A 60-year-old female patient was admitted with difficulty in walking. We learned that her symptoms started with head and neck pain 6 years ago, and that difficulty in walking was added to her symptoms over time. In the last few years, she started to have upper extremity weakness and atrophy, and we learned that she could not mobilize herself for the past three months. Her medical history and family history were normal. At the initial neurologic examination, she was conscious, oriented and cooperative, and cranial nerves were intact. Proximal dominant quadriparesis syndrome was present.

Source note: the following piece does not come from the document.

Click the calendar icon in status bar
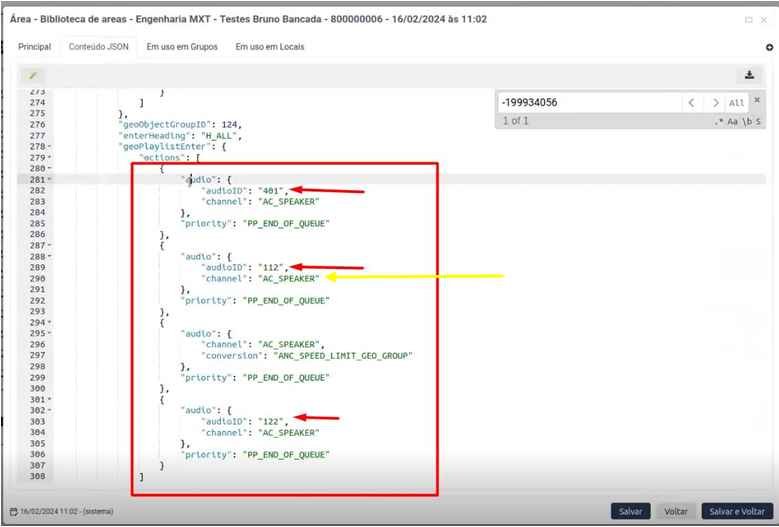The height and width of the screenshot is (527, 779). click(x=14, y=511)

Deep tendon reflexes were increased in the upper extremities, hyperactive in the lower extremities, and Hoffman’s and Tromner’s signs were bilaterally positive. Bilateral Achilles and patellar clonus were present, she had bilateral extensor plantar reflex, her superficial tactile sensation was normal, and cerebellar tests were impaired due to paresis. There was bilateral atrophy of the forearm, interosseous, thenar, hypothenar, and peroneal muscle groups with no fasciculation.